Reshaping epigenomic landscapes facilitated bread wheat speciation

Polyploidization is a driving force of wheat (Triticum aestivum) evolution and speciation, yet its impact on epigenetic regulation and gene expression remains unclear. Here, we constructed a high-resolution epigenetic landscape across leaves, spikes, and roots of hexaploid wheat and its tetraploid and diploid relatives. Inter-species stably expressed genes exhibited conserved amino acid sequences under strong purifying selection, while dynamically expressed genes were linked to species-specific adaptation. During hexaploidization, dominant D-subgenome homoeolog expression was suppressed via reduced activating epigenetic signals, converging expression with the A and B subgenomes. Proximal chromatin regions near genes were more stable, whereas distal regions, particularly distal cis-regulatory elements (dCREs) regulated by H3K27ac and H3K4me3, exhibited higher dynamism.
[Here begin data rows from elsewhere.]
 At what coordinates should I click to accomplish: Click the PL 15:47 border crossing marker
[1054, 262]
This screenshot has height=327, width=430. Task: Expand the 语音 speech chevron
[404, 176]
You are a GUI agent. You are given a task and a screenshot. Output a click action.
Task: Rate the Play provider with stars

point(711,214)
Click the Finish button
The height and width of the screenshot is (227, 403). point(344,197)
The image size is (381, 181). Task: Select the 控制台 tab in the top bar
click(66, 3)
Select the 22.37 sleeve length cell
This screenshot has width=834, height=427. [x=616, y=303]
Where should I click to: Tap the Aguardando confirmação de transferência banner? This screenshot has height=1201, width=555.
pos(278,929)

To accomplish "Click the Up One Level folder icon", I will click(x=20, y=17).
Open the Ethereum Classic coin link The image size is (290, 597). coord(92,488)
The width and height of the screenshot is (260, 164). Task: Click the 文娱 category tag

Sequence variations in these dCREs led to differential gene regulation, influencing traits such as spike development. For instance, the two haplotypes of the DENSE AND ERECT PANICLE (TaDEP-B1) dCRE region resulted in significant differences in its expression and spikelet numbers. We also observed a coevolution of transcription factors and their binding sites, particularly within the expanded ERF family, which regulates spike morphology. This study highlights the interplay between sequence variation and epigenetic modifications in shaping transcriptional regulation during wheat speciation, offering valuable insights for genetic improvement.